2011年5月8日星期日

Hong Kong braced for structured product comeback

By Peter Shadbolt

Published: May 6 2011 17:12 | Last updated: May 6 2011 17:12

For more than two years, minibond protesters in Hong Kong have been as much a part of the urban landscape as the bronze lions standing sentinel outside the offices of HSBC.

Noisy, ragged, and extremely persistent, the protesters could sometimes be seen retiring with bowls of noodles, leaving a recorded protest message on a megaphone on the pavement, and allowing the two police officers on duty effectively to continue the protest for them.

While a hardcore of protesters remain, peace has recently broken out in minibond land.

In March, the 16 banks involved in the fiasco agreed to buy back a large chunk of the financial products at the centre of what became a major scandal in Hong Kong. The minibond affair had ripples that extended to Singapore and elsewhere in Asia, but nowhere was the damage more evident than in Hong Kong.

Some 40,000 investors in Hong Kong – many of them mum-and-dad investors and retirees who had been promised “guaranteed” returns – ploughed a total of HK$15.7bn ($2bn) of their savings into minibonds, credit default swap baskets, and other complex products backed by Lehman before it went bankrupt in 2008.

Savings were wiped out overnight and minibond holders went on the rampage, picketing banks and financial institutions across the city. Some 18 months later, victims groups managed to wring a settlement of between 60 to 70 per cent out of the banks.

While most were happy with the 2009 settlement, some were still bitter with the recent 85 to 96.5 per cent offer.

“The simple fact is, these banks have deceived us,” Eddy Chan, the chairman of a victim’s group told a news conference. “They tricked us time and time again. Actually, I think we deserve more than 100 per cent because of the time and energy we wasted on the fiasco.”

By any standard the minibond saga represented a low point in the banking regulatory framework of Hong Kong.

While some accuse Hong Kong’s Securities and Futures Commission of letting banks off the hook by dropping further investigation into the sale and distribution of minibonds after the first settlement, banks have begun to take measures to regulate the sector.

Most banks now make sure customers read risk statements.

Other proposals from the Hong Kong Monetary Authority under discussion include the separation of deposit-taking activities from investment-selling activities in bank branches. The authority also said that all conversations related to sales of investment products should be recorded.

Despite this, and more than two years on, structured products are braced for a long climb back.

“While they’re off the bottom, they’ve still got a long way to go,” says one Hong Kong banker.

From a giddy high of $350bn in 2007, structured products have sagged globally to a year-to-date figure of $28bn, according to estimates from Credit Suisse, showing just how far they have to go.

Nevertheless, the bank has been making a tentative return to structured products as the appetite for risk begins to grow.

The Taiwanese retail market – where volumes have been down as much 90 per cent from the 2007 peak – has effectively been closed since the collapse of Lehman Brothers, but Credit Suisse completed the Taiwanese regulator’s new requirements for non-professional investors late last year to launch the largest structured product of 2010.

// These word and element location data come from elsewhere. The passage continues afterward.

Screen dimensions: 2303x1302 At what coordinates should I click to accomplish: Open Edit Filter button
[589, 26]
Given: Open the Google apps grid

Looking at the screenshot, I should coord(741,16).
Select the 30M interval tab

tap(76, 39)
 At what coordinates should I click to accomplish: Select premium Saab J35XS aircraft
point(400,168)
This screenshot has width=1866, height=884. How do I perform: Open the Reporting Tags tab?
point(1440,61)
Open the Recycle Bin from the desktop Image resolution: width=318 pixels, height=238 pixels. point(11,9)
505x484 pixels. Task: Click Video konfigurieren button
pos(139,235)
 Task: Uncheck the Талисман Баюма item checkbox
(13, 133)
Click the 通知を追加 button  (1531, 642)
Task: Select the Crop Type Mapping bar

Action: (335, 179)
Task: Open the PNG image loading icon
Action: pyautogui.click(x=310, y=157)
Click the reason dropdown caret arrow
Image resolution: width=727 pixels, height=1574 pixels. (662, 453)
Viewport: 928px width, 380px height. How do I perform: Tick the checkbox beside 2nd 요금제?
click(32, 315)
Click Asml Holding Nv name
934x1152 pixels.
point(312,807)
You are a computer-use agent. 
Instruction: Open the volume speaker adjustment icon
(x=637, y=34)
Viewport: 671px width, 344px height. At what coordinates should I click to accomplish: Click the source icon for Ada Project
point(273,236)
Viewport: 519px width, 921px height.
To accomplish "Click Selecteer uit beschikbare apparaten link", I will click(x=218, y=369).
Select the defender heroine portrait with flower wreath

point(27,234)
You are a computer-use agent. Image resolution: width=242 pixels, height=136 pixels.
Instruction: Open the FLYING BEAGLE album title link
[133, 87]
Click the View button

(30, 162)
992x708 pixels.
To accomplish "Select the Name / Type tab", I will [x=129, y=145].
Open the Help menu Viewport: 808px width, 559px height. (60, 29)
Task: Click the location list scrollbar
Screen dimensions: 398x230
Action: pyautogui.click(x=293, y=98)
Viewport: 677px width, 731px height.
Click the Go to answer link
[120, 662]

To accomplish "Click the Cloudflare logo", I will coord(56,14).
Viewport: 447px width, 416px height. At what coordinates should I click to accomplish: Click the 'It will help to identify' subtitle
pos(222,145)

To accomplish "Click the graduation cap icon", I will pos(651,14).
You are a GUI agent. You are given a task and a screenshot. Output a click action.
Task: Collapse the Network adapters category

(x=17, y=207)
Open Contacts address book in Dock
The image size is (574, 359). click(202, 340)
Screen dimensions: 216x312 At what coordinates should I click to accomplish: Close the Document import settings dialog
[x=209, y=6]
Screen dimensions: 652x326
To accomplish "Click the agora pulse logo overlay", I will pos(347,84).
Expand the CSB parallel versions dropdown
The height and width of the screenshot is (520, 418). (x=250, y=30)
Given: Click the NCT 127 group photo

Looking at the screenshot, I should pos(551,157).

The first to re-enter the market after the regulatory clampdown, the bank has had to fulfil intensive legal requirements, as well as requiring offshore distributors to appoint an onshore “master agent” who assumes responsibility for the product and posts a bond to cover investors.

The structures, too, are tamer than the type of wildcat notes that were popular before the crisis. In this case, the bank teamed up with Cathay Life on an eight-year, New Zealand-dollar denominated Kospi 200-linked note, launched in June with a notional of around $110m.

Its second Taiwan structure is made up of a six-year, Australian-dollar denominated Topix index-linked notes at a notional $167m. At maturity, the notes pay a lump sum, with a potential uncapped upside depending on the performance of the Topix. Cathay Life, meanwhile, has taken the notes and put them with life insurance policies in a deal that is similar to variable annuities.

With Credit Suisse holding open the door, other banks – including UBS, Deutsche Bank and Barclays Capital – have rushed in through the cracks, albeit with limited transactions of around $30m.

Income-linked structures such as the one being embarked on by Credit Suisse were already popular before the crisis and mark a cautious return to form in structured products in Asia. Singapore, only late last year, allowed nine of 10 financial institutions to resume selling structured products after a ban of between six months and one year.

The bank believes the structure will be popular in Taiwan where a deposit rate of less than 1 per cent is an incentive to investors to look to higher interest rate countries such as Australia and New Zealand.

The offering from Credit Suisse, who was not involved in the minibond scandal, is typical of a less sophisticated approach to structured products where simplicity is now key.

Instead of difficult-to-understand, opaque products, analysts say structured products in Asia are more likely to pursue equity-linked, currency-linked and dual deposit, dual-currency deposit structures in the future.